Гитлер притих, щёки его перестали дёргаться, он сказал: – Папа мерзавец, а мама, она добрая. Когда он не видел, она давала мне много яблочного струделя … Я его ел, и запивал молоком… Мама была хорошая… Но она не заметила, как кто-то в детстве отравил меня на всю жизнь… А потом, на первой мировой, меня отравили газом, но я выжил… А вот другие многие умерли, и Курцис умер… А мама, хорошая… У неё был черепаховый гребень… Она перед зеркалом расчёсывала длинные волосы… Если бы меня не отравили, я был бы похож на неё…
Его оловянные глаза затянула нежность. Через минуту он поднялся и сухо сказал Еве: "Спасибо фрау Браун. Вы моё чудо… Мне нужно идти к себе… Я знаю, пока меня нет, они ничего не делают, они не убивают вредителей, коммунистов, евреев, они не убивают врагов…".
Олово его глаз стало высохшим и мутным, и смотрело в окно на горизонт.
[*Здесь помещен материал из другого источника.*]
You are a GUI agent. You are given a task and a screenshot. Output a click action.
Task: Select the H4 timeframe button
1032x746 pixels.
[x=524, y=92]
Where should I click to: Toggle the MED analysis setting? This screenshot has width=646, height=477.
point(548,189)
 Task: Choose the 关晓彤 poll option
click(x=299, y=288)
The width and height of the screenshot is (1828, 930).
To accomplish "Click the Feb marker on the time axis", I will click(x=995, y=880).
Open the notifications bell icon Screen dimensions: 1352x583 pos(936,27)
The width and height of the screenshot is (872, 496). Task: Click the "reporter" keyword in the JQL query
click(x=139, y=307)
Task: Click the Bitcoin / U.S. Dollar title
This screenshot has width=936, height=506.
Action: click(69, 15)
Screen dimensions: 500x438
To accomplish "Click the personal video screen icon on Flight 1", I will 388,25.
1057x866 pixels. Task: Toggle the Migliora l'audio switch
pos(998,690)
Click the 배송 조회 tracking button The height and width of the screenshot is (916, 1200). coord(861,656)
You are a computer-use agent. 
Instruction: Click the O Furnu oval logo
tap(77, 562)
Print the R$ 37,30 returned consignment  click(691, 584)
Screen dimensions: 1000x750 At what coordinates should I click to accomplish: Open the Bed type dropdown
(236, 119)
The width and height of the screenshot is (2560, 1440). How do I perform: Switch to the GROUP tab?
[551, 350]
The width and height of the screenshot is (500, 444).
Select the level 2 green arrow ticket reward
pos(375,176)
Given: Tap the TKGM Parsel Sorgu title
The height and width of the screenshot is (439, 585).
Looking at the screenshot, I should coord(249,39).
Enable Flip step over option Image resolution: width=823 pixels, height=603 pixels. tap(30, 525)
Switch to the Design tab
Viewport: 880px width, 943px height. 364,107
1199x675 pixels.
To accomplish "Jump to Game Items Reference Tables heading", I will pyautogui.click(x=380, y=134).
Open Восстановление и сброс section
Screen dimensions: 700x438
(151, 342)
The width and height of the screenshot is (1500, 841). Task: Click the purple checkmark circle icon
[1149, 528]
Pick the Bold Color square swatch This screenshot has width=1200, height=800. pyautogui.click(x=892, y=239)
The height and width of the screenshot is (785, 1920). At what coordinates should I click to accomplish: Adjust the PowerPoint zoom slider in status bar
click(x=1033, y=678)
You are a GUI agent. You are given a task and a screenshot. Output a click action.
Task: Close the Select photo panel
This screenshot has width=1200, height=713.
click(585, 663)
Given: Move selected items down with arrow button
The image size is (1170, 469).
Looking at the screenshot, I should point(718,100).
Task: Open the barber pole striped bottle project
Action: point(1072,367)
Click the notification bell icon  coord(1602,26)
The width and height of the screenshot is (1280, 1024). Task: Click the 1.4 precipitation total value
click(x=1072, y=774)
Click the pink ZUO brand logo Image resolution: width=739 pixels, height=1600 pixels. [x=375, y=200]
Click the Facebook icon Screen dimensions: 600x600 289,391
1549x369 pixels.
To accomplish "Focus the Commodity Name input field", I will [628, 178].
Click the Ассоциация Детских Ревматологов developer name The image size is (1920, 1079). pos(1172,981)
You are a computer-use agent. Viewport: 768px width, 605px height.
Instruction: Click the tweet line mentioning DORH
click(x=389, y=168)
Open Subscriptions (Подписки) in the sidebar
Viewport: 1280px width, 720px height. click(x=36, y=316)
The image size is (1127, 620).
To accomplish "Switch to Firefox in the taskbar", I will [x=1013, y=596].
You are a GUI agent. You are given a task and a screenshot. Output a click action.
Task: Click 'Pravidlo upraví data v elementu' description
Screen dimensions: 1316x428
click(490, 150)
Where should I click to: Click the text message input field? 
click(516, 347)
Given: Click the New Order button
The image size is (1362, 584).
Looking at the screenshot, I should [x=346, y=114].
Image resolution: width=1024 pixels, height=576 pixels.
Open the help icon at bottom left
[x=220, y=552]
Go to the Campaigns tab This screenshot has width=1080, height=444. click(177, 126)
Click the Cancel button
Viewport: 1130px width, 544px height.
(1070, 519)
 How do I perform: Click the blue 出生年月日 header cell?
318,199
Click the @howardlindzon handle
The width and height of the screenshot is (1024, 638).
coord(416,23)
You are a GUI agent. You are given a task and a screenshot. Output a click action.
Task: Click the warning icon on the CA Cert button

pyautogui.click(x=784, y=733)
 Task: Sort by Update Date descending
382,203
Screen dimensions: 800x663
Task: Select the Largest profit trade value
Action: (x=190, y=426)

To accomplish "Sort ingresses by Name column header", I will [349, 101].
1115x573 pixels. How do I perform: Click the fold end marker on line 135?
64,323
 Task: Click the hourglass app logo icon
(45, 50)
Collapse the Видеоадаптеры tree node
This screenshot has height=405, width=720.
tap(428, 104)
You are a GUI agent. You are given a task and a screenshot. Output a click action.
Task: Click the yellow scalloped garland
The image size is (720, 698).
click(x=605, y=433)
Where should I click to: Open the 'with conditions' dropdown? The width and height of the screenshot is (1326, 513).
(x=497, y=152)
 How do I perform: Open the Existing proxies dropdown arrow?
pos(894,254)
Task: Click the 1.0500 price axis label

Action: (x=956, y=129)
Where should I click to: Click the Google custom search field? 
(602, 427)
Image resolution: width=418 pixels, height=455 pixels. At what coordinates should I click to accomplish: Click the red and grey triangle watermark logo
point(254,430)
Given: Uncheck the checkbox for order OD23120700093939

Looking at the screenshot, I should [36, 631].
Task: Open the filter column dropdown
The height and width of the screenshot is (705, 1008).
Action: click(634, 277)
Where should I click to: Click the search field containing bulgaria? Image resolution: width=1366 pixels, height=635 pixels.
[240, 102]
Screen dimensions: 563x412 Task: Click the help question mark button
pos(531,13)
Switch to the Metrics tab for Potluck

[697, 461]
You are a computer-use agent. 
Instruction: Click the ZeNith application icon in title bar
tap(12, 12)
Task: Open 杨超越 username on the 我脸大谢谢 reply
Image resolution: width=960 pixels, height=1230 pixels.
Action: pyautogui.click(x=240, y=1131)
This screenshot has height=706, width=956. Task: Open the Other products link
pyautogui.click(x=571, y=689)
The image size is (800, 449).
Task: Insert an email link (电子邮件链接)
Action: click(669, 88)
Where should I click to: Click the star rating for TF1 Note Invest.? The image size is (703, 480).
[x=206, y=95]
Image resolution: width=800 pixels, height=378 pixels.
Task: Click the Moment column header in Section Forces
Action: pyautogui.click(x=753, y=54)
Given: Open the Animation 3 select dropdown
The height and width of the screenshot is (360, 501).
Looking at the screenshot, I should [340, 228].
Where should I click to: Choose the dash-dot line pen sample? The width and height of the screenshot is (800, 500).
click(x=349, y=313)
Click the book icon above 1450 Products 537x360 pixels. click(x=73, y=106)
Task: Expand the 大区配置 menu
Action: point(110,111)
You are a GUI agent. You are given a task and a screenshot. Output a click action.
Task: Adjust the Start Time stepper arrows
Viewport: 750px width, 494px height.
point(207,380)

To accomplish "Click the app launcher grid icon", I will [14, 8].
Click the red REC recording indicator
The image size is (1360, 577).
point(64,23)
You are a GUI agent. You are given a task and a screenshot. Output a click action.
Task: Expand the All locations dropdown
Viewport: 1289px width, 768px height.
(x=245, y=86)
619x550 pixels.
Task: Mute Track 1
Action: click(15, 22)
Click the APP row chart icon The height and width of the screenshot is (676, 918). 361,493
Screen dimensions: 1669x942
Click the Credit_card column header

Он не знал, что завтра на него будет совершенно неудачное покушение.
Подул ветер, я оторвался от ствола магнолиевого дерева и стал отходить, исчезать, растворяться. Мы снова стояли с Гердой на улице Фернандо. Вокруг продолжали бушевать запахи цветов, и тихий смиренный ветер бродил между ними. Потом мы шли с Гердой по улице, как по жизни, и абсолютно не знали, что ждёт нас в конце пути.